Psychosis Flashcards
Schizophrenia.
What is psychosis?
Mental state where reality is greatly distorted.
What are delusions?
Fixed false belief that is firmly held despite contrary evidence and goes against the individual’s normal social and cultural belief system.
What are hallucinations?
Perception in the absence of external stimulus.
What is a thought disorder?
Impairment in the ability to form thoughts from logically connected ideas.
What is the incidence of psychosis in England?
31.7/100,000.
What is schizotypal disorder?
Eccentric behaviour, suspiciousness, unusual speech, deviation of thinking, affect similar to schizophrenia. No delusions or hallucinations.
What is persistent delusional disorder?
Single or set of delusions for 3 months + where delusion is the main symptoms with thought and function preserved. Delusion is persecutory, grandiose, hypochondriacal. Related to life situation.

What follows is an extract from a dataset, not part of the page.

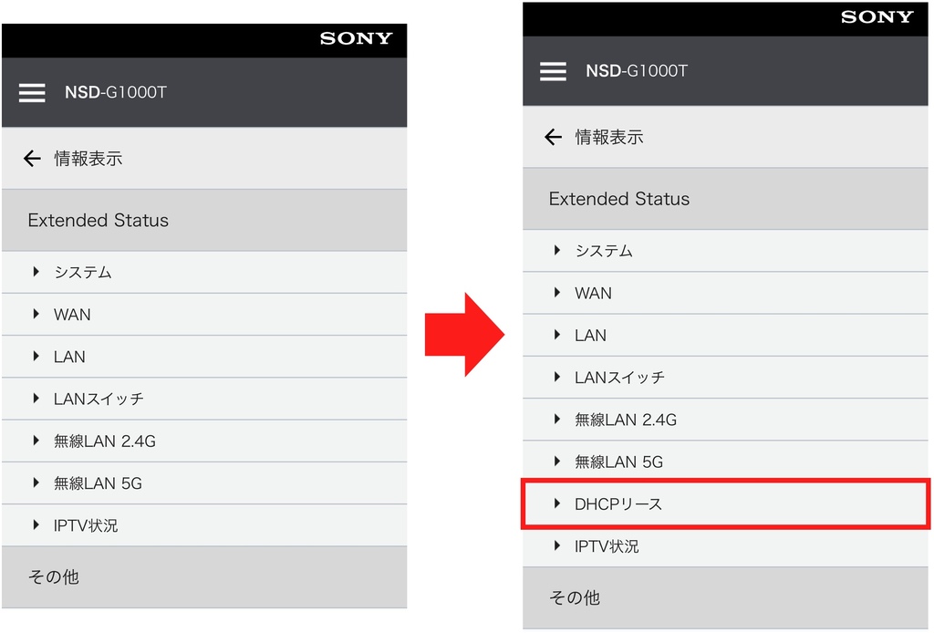Expand DHCPリース in right panel
Image resolution: width=934 pixels, height=633 pixels.
[725, 503]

What is acute and transient psychosis?
Psychotic episode as with schizophrenia by lasts <1 month.
What is induced delusional disorder?
Uncommon disorder where 2+ individuals have similar delusions.
What is imposee in induced delusional disorders?
One person is dominant and forms the belief during a psychotic episode and imposes it on the other person.
What is simultanee type of induced delusional disorder?
Two people have their own psychotic symptoms but influence each other so the delusions line up.
What is schizoaffective disorder?
Schizophrenic symptoms + mood disorder symptoms in same illness. Mood symptoms meet criteria for depression or manic episodes + 1 or 2 typical schizophrenic symptoms.
What are mood disorders with psychosis?
Psychosis secondary to depression or mania.
What is puerperal psychosis?
Acute onset of manic or psychotic episodes after childbirth <2 weeks.
What is late paraphrenia?
Late-onset schizophrenia, hallucinations and delusions prominent but thought disorders and catatonic symptoms are rare.
What are the organic causes of schizophrenia?
Drugs, iatrogenic, complex partial epilepsy, delirium, dementia, Huntington’s disease, SLE, syphilis, endocrine disturbance, metabolic disorders.
Which factors are involved in developing schizophrenia?
Biological and environmental factors.
What is the dopamine hypothesis for schizophrenia?
Secondary to over-activity of mesolimbic dopamine pathways in the brain -> drugs block D2 receptors. Drugs that potentiate these pathways cause psychotic symptoms.
What is the expressed emotion theory?
Relatives that are over involved or make hostile/critical comments make relapses more likely.
What is the stress-vulnerability model?
Schizophrenia is due to environmental factors interacting with genetic predisposition so people need different levels of exposure to environmental factors to become psychotic.